Nearly one year later, I went to that GameStop to receive a huge box that contained my Collector’s Edition. One hour later and I was fuming mad. The Collector’s Edition was almost everything I hoped for. Only one thing was wrong: Capcom fucked up the one thing that originally convinced me to throw $200 on the game! Read on to find out the details.
Before I go on, I want to give special thanks to Ivan, Lixena, and Pedro from the GameStop in Coco Plaza in Hialeah. I know GameStop has a nasty rep, but its people like the ones at this GameStop that make shopping there awesome. Anyone in the Hialeah Gardens area in Miami-Dade should definitely check them out. Let them know Punisher sent you!

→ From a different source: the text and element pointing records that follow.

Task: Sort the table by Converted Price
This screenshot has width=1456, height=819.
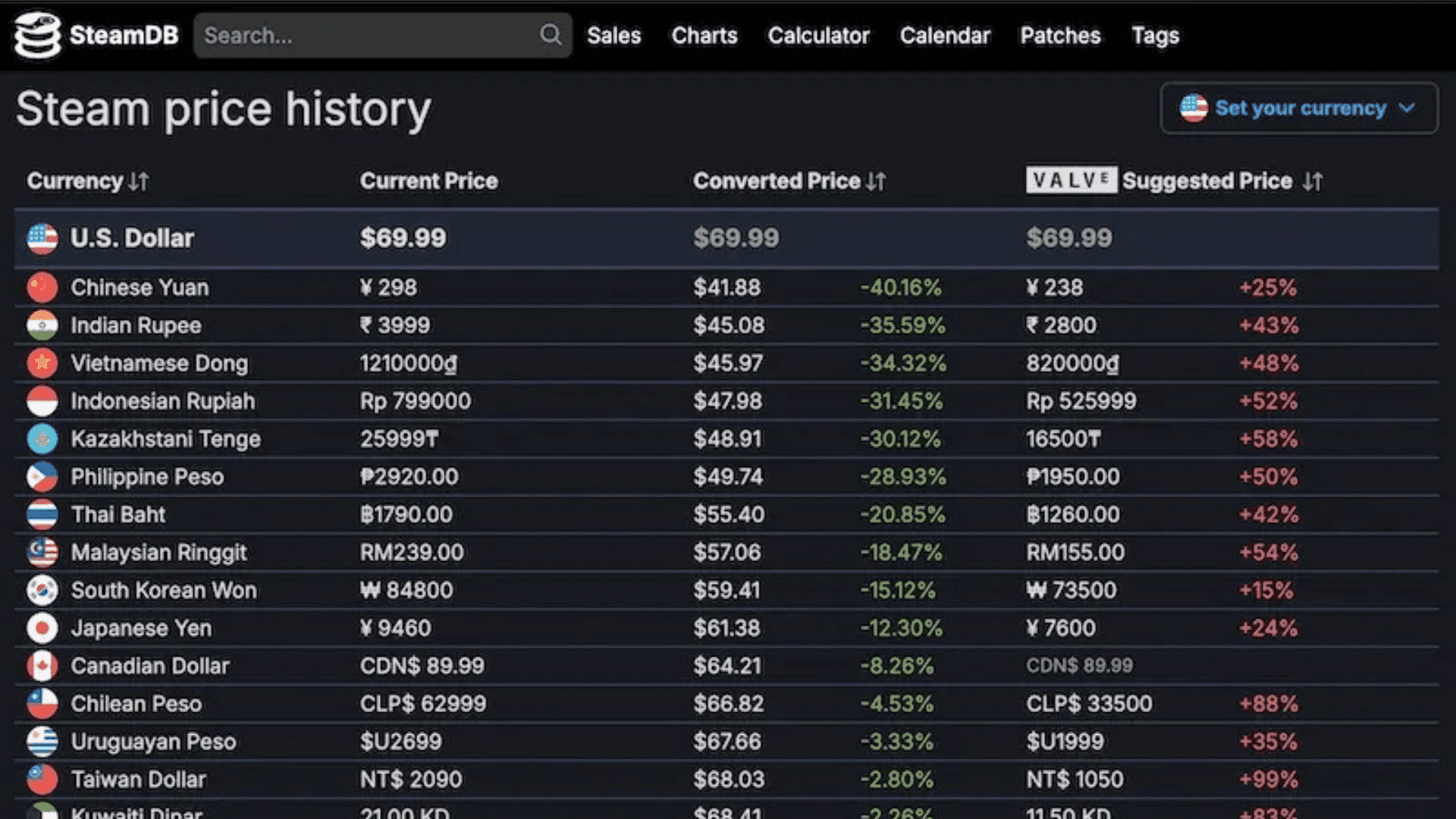Action: 789,180
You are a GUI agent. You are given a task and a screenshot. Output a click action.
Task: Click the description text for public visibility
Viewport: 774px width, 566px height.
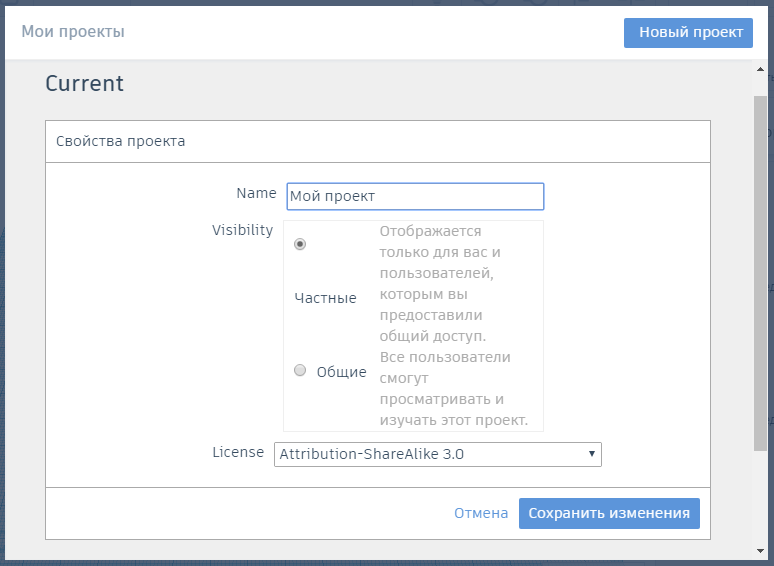pos(453,388)
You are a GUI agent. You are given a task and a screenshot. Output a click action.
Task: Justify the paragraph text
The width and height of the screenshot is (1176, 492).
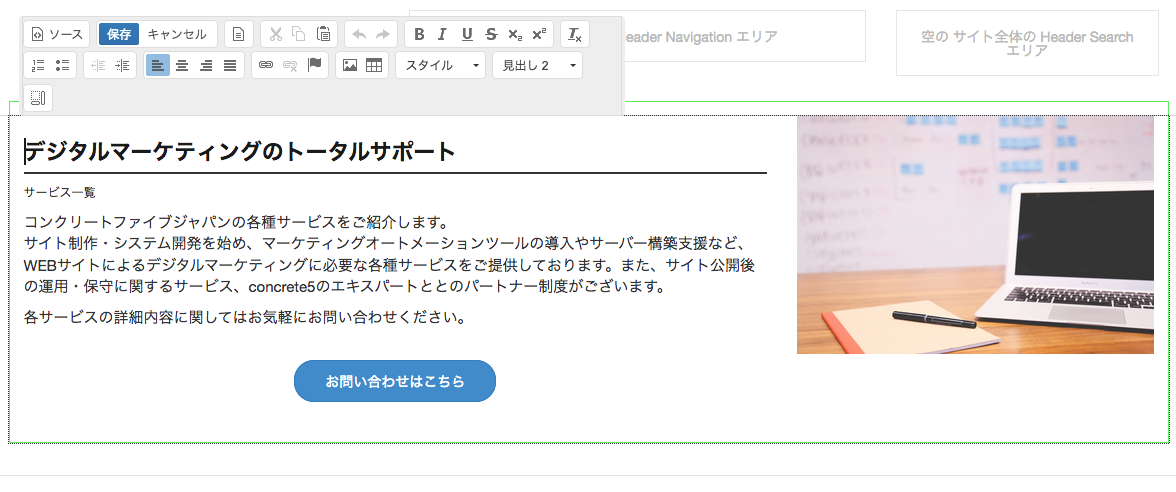(230, 65)
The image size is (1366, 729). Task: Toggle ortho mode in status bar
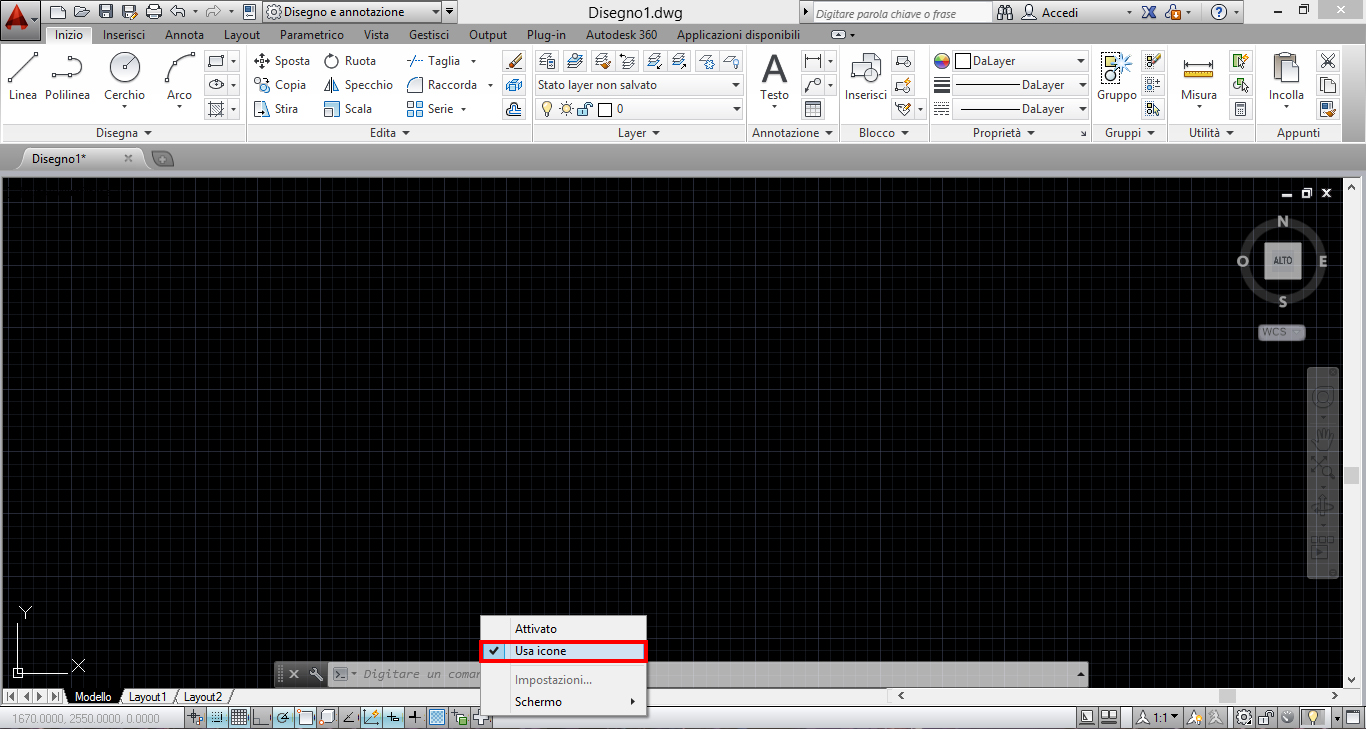(261, 717)

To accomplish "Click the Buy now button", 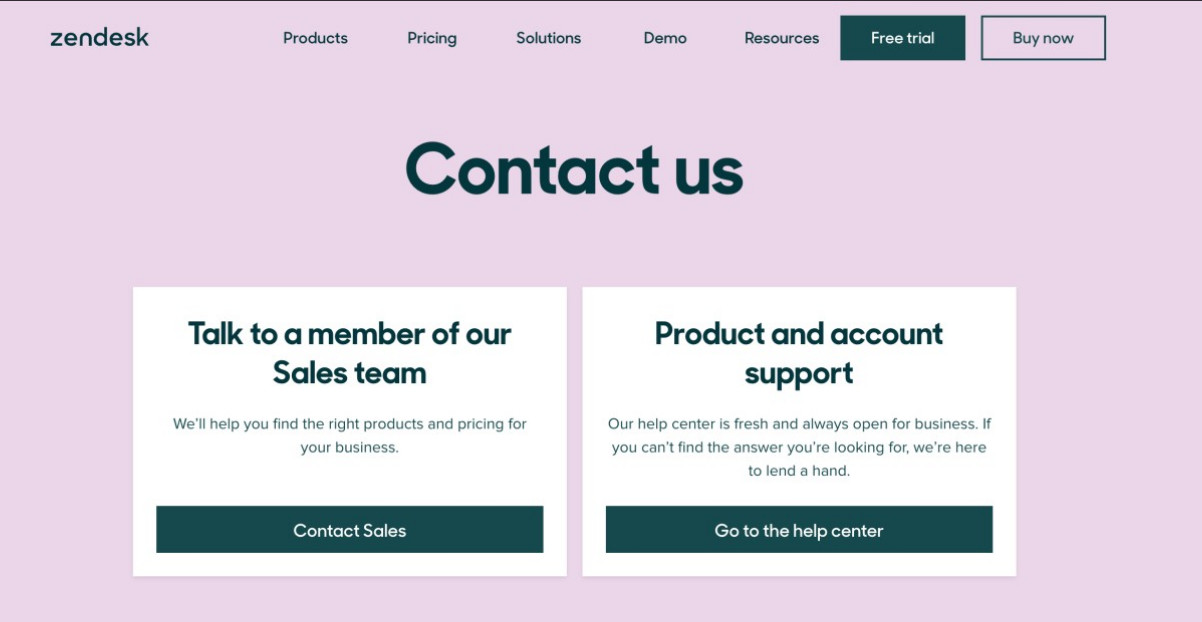I will 1043,38.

When I picked up the Marvel vs Capcom: Infinite Collector’s Edition box, I was surprised with just how enormous the box is. This thing is HUGE! I didn’t care. I jammed it into my car and rushed home, eager to open it immediately. I opened it carefully because I didn’t want to rip into anything.
Opening the Box
The first thing that greeted me when I opened the box was the game’s case. It’s a steelbook, and it’s beautiful. Cousin Jose is sure to get jealous because he collects this shit.
After removing the case, I pulled off the foam that held it and opened it. Inside were the four statuettes for Captain Marvel, Chun-Li, Mega Man X, and Iron Man. Also included was the box for the literal crown jewels: the six Infinity Stones. Honestly, it felt like Christmas. The statuettes were real nice and detailed. The detail on them is sweet. I’m not surprised by the quality of the statuettes. Uncle Willy bought the Collector’s Edition of Street Fighter V when it went on sale, and the Ryu statue that came with the game was really nice.
The Horrible Reveal
That was just the setup for me. What I wanted was the box. I grabbed it and opened it, excited for what was inside. I think a kick to my nuts would have hurt less.

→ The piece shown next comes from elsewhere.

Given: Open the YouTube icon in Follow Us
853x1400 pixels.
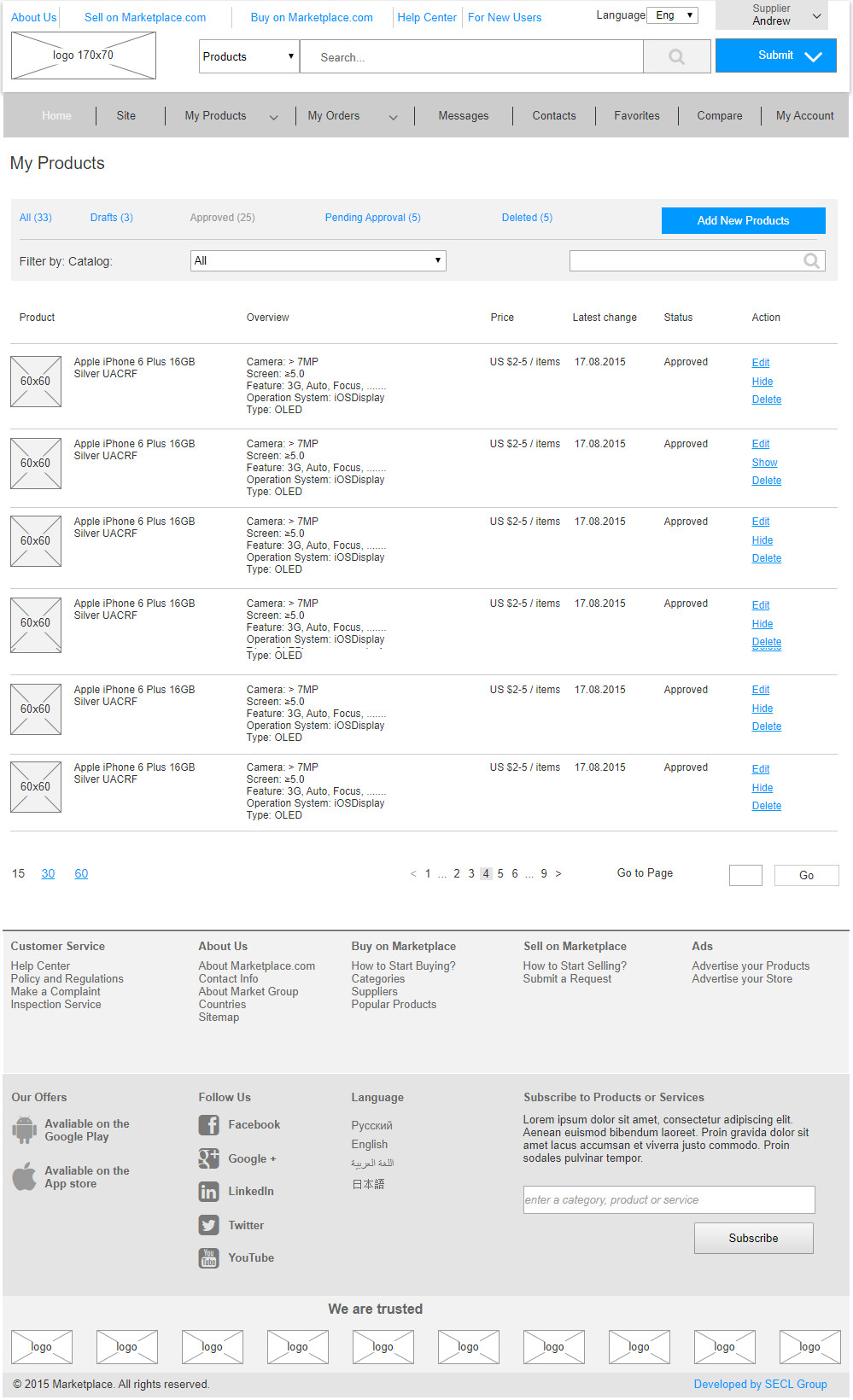Looking at the screenshot, I should (x=208, y=1257).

Going back to the announcement of the Collector’s Edition, the one thing that convinced me to buy it was the box of Infinity Stones. They looked absolutely awesome on the promotional picture. The 6 stones were translucent and looked to be glowing. I was sold the moment I saw them.
You can imagine how I felt when I opened the box and saw this:
I was not pleased.
If you look at the promotional picture, there is a disclaimer. It reads, “Contents may vary in select regions, check with retailers for final offerings.” So, technically, Capcom did cover their asses. Just because it’s in the promotional picture doesn’t mean that’s what anyone would get.

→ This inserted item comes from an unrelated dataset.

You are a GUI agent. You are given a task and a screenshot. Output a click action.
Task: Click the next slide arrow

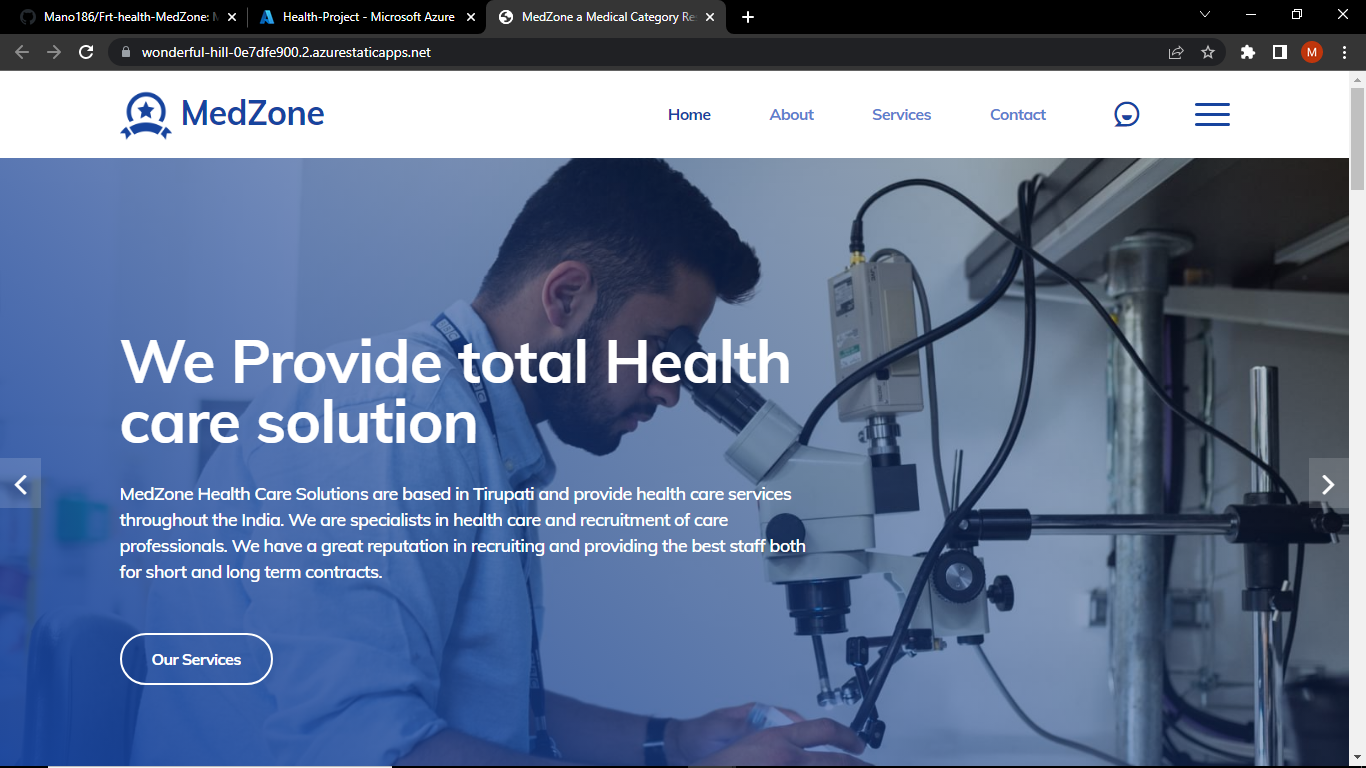click(1329, 484)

Here’s the problem: as far as I know, NO region got the Infinity Stones that were shown on the promotional picture. I asked the employees at GameStop, and they didn’t have advance warning of the different stones. So even if I had asked the retailer, they had no clue what they would look like. All I could go by was the promotional picture. Actually, the BACK OF THE FUCKING BOX shows the same picture! The only way to find out what the stones looked like was to buy the Collector’s Edition, open it, and find out after the fact.
I think I have enough evidence to ask one simple question: WHO THE FUCK THOUGHT IT WAS A GOOD IDEA TO FALSELY ADVERTISE THE INFINITY STONES? I don’t care what their stupid disclaimer says. There was no way of finding out I was duped until I paid $200 and hauled the big-ass box home.To be fair, the stones look like they do in the comics. But I don’t want the stones that are in the comics unless they’re going to give me the powers in the comics. I wanted – I expected – the ones in the promotional picture.
So pretty much, I was fooled into spending $200 on the promise of a kick-ass centerpiece. What I got was what Uncle Willy kindly calls the “Infinity Cadbury Crème Eggs!” Now I see why he never pre-orders anything.
To add insult to injury, the stones can’t be removed from the box. They’re stuck there. Maybe they’ll hatch?
It’s a shame. Except for the Infinity Almonds, the rest of the package was top-notch. For those that were waiting to get the Collector’s Edition, take your time. Wait until it’s gone down in price on Amazon before you jump in. For those that bought it expecting the nice Infinity Stones, I feel your pain. And for those of you who received it and are happy with the purchase, I envy you. If I had to rate the Marvel vs Capcom: Infinite Collector’s Edition, I’d give it a 6 out of 10. The box is huge but nice, the steelbook is beautiful, and the statuettes are gorgeous. It’s a shame that the package is ruined in my opinion by the box of Infinity Peanut M&M’s. It may seem harsh that I’d rate it just a 6, but I feel that if you spend $200 on a Collector’s Edition, you at least get what you were promised.